Monday, 20 August 2012

Bruges II - where shall I have breakfast?

Bruges is a beautiful city. At first it hides many of its charms. On my first morning, with the sun shining, I set off towards the town centre along the main shopping street. It was about 9.30 and the Cathedral wasn't open yet so I pressed on to the Markt, the main square. I'd decided to have breakfast out somewhere, and so, like a lamb to the slaughter, I found myself slouching into a chair at one of the very expensive cafes in the Markt for a looong breakfast cappucino, roll with ham and cheese and croissant... and watched the world go by. It was market day and there were stalls selling all kinds of food and everything else too. When I eventually stirred myself - breakfast had sort of morphed into morning coffee - I wandered around, glancing up every so often to the enormous belfrey which towers over the square and over the whole of Bruges.

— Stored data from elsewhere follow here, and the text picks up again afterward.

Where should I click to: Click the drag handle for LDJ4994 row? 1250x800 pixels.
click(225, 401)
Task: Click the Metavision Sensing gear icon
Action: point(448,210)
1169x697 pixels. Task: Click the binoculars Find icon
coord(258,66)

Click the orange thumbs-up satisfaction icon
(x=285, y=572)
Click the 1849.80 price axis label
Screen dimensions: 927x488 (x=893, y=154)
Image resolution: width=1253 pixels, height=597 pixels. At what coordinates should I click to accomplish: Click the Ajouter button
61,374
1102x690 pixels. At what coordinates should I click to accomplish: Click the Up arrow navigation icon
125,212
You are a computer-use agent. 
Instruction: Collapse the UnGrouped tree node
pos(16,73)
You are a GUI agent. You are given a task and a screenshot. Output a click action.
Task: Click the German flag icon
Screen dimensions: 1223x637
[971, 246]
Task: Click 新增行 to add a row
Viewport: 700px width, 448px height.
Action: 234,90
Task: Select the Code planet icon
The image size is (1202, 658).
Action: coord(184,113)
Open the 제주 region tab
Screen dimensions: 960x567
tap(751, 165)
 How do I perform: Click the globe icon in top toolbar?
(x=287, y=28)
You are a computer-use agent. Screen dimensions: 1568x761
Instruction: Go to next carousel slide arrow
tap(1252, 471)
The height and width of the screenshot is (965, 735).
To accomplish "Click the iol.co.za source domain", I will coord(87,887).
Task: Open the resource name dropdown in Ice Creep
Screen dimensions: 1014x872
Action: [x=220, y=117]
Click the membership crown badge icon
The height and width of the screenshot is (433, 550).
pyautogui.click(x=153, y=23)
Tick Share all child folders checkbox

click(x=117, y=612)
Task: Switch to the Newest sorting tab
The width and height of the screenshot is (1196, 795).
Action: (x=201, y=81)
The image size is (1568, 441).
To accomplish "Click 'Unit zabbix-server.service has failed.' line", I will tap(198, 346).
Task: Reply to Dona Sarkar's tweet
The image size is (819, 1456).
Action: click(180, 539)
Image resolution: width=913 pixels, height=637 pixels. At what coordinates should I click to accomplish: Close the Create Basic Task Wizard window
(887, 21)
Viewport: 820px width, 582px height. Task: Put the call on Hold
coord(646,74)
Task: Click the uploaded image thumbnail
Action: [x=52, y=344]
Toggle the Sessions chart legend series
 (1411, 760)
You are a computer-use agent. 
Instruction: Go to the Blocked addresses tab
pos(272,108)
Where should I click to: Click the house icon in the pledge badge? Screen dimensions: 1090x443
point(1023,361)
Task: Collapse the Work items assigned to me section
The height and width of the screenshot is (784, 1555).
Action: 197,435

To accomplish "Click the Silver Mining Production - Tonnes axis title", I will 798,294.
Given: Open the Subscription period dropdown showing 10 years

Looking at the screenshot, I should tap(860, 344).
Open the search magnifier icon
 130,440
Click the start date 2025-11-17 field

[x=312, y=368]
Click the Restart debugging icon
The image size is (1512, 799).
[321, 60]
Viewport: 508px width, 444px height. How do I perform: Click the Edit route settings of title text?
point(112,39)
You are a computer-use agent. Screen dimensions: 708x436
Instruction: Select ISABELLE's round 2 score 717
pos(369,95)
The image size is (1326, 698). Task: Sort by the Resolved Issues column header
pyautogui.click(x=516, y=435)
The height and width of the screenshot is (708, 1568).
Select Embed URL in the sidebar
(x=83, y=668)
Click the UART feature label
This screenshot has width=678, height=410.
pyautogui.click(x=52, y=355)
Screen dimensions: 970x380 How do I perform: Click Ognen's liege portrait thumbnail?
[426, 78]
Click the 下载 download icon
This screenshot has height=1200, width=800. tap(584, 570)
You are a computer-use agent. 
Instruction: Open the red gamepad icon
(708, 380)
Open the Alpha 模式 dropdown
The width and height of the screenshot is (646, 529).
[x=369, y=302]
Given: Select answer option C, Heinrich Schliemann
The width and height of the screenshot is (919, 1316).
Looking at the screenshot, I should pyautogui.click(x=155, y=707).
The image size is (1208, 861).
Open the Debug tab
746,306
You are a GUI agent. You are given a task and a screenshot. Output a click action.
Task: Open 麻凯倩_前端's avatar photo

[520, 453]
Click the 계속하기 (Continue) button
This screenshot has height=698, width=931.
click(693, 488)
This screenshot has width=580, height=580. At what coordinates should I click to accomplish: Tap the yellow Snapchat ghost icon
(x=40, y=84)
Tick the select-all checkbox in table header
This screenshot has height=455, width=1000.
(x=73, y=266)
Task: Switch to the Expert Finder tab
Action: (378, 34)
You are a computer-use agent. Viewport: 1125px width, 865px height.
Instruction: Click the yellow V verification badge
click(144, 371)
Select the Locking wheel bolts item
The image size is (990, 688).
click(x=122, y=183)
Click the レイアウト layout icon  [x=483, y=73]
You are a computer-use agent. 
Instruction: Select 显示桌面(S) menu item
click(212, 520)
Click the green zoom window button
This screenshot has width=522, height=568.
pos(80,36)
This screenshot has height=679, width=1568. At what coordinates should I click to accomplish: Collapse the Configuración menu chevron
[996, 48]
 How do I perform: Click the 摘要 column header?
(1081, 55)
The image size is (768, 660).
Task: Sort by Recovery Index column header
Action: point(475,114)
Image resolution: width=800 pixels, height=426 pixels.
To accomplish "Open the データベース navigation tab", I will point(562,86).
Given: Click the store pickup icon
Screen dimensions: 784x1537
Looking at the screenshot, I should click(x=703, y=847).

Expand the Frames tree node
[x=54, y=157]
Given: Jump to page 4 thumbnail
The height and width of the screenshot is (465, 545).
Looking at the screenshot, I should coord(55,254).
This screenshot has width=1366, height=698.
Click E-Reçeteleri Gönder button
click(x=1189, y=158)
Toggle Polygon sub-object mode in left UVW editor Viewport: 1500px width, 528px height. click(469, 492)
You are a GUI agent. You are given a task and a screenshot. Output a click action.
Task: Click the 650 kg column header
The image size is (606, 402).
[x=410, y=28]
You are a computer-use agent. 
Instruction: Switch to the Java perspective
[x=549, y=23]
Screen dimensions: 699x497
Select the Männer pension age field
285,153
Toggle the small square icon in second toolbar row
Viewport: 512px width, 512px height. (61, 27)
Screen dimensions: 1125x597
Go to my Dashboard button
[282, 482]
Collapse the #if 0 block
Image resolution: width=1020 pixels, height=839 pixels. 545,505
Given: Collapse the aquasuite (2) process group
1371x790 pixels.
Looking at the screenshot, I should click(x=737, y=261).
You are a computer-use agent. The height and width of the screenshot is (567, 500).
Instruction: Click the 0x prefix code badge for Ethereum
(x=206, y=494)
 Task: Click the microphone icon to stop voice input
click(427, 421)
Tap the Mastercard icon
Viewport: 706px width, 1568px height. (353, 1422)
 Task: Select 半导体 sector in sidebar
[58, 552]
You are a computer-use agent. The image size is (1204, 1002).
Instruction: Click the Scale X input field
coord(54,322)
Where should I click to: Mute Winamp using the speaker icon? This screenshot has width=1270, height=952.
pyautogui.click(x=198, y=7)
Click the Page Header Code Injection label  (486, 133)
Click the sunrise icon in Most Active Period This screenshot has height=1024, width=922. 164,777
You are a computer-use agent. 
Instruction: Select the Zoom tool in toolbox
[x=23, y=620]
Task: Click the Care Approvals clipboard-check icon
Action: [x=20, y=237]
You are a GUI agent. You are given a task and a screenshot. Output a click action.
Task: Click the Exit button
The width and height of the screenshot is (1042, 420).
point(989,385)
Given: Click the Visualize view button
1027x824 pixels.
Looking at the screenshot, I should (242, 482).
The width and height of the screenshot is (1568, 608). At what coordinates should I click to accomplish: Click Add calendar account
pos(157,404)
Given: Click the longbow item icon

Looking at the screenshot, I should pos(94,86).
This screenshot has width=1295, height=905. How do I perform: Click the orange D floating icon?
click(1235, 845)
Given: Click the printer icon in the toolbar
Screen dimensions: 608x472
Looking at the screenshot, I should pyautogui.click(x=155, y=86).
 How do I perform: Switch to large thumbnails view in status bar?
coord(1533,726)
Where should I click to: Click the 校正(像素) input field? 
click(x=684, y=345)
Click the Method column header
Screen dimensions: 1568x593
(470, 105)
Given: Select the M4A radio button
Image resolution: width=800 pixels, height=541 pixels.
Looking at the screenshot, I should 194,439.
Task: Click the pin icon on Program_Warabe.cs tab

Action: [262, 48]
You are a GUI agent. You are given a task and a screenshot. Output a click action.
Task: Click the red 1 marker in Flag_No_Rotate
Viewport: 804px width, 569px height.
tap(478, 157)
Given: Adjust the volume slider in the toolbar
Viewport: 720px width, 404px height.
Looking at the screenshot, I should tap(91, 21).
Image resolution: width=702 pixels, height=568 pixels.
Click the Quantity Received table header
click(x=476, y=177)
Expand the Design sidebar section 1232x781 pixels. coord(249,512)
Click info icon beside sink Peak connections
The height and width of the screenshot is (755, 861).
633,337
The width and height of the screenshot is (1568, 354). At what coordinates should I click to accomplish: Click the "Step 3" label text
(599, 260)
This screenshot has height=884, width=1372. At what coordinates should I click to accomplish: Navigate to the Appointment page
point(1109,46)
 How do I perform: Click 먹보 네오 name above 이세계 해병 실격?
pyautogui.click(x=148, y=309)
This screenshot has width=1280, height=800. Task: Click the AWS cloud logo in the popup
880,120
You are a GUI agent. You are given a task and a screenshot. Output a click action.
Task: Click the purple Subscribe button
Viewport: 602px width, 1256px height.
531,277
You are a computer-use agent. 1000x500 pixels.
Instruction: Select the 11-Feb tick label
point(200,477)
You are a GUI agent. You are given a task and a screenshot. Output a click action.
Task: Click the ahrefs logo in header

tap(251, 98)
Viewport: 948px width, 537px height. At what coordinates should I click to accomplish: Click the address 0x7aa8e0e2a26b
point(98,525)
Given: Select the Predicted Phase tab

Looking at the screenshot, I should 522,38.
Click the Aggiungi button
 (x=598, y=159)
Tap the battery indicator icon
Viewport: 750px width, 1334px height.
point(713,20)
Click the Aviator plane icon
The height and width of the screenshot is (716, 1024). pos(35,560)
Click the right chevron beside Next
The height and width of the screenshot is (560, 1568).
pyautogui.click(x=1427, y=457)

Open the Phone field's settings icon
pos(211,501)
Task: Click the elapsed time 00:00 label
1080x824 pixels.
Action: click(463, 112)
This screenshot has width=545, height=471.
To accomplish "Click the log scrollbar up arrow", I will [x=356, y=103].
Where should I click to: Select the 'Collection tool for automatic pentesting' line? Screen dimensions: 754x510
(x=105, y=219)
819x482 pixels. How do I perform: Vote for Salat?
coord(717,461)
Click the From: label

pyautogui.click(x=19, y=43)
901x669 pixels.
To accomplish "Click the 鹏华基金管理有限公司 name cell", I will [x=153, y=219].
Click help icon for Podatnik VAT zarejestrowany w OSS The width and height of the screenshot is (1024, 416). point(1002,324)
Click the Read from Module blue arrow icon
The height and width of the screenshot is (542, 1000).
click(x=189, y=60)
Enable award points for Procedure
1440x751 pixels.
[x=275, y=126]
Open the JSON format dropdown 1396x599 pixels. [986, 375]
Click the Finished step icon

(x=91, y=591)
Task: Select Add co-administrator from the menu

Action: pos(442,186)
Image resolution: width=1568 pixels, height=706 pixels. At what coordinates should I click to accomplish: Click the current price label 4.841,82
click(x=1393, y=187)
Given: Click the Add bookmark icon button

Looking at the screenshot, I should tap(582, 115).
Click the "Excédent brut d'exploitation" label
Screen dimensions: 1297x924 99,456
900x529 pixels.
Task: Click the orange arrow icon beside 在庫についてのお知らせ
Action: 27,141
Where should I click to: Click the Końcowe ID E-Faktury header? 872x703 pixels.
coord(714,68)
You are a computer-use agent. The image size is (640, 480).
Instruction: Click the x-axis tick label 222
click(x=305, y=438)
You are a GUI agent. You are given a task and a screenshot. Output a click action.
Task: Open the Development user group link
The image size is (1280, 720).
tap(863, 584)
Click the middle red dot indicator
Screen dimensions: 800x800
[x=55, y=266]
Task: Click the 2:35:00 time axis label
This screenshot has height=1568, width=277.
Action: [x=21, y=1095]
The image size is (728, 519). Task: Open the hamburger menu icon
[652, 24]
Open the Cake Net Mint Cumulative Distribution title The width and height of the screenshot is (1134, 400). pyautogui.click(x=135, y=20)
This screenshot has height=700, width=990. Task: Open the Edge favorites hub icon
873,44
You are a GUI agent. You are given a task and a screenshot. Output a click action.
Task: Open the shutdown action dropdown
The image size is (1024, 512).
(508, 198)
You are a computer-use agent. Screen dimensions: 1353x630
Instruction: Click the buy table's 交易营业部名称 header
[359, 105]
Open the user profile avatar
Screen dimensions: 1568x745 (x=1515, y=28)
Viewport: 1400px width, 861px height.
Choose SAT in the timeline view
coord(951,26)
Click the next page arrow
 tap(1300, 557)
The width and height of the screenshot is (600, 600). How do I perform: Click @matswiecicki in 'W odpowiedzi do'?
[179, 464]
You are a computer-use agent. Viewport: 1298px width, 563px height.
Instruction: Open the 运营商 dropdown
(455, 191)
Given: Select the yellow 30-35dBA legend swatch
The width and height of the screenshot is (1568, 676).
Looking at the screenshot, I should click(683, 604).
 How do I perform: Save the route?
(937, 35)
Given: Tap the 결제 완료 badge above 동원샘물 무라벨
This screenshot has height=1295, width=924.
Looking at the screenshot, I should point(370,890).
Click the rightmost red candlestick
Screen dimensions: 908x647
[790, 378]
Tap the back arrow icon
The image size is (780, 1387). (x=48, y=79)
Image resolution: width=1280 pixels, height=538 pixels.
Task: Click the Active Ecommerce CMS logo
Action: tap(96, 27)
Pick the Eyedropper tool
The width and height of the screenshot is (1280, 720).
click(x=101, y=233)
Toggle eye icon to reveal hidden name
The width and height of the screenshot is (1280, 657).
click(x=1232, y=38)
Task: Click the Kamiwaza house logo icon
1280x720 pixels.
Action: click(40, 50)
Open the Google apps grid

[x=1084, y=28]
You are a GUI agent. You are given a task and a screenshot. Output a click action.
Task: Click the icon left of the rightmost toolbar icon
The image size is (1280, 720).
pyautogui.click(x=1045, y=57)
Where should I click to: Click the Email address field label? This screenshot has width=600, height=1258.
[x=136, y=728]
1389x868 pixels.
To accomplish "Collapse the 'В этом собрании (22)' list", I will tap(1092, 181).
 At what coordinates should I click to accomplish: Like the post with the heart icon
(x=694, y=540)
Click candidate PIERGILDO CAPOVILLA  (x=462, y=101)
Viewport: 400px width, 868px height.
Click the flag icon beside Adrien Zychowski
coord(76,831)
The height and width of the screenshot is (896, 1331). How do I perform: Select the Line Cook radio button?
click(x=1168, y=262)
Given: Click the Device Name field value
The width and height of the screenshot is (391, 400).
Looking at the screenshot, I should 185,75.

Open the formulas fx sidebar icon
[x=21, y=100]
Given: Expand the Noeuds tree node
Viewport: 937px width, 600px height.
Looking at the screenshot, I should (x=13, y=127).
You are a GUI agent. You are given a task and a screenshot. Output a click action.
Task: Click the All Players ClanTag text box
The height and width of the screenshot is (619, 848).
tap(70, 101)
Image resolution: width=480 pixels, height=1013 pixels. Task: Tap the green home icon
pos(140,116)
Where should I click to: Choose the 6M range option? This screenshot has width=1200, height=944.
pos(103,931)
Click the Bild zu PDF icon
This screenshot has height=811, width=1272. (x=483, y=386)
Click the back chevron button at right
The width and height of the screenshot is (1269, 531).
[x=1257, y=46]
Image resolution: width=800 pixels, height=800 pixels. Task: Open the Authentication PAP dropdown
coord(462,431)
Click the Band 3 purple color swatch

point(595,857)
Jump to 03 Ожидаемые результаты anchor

At last I headed down the little street that leads to the next jewel in Bruges' crown, a smaller square called the Burg, named after the castle which used to be there. It's surrounded by beautiful buildings from different periods, and I found a bench to take it all in from. The horse-drawn carriages you see in the city were clip-clopping around in the sunshine. I soon spotted in the corner of the square the lovely facade of the Basilica of the Holy Blood (right).
Tradition says that after the Burial of Christ Joseph of Arimathea kept some cloth marked by the precious blood. It eventually found its way to Bruges via the Crusades and/or Byzantium.  The cloth is in a small glass phial inside another one sealed with a gold crown at either end. It's kept in a shrine in the treasury, but brought out for veneration. A notice said this was happening that day in a short while. So I visited the very atmospheric lower chapel first, then made my way up the stone stairs to the medieval upper chapel. After a while a lady brought the relic to a side altar up a flight of steps, and, after some prayers you could go up and venerate the relic and spend a few moments in private prayer, which I did. Most of those present were ordinary tourists, but I could tell that the place and the simple ritual had a deep effect on many of them. You can see this in the comments made on the relevant page of TripAdvisor... 
After staying on for a little time of reflexion in this centuries old place of pilgrimage, and possibly in the presence of one of the most holy relics in the world - who knows? - I eventually went back out into the bright sunshine, feeling spiritually refreshed, and ready for Bruges' next delights. I didn't have long to wait, as I turned down a little lane under an arch, and found myself at the centre of  the city's wonderful network of canals.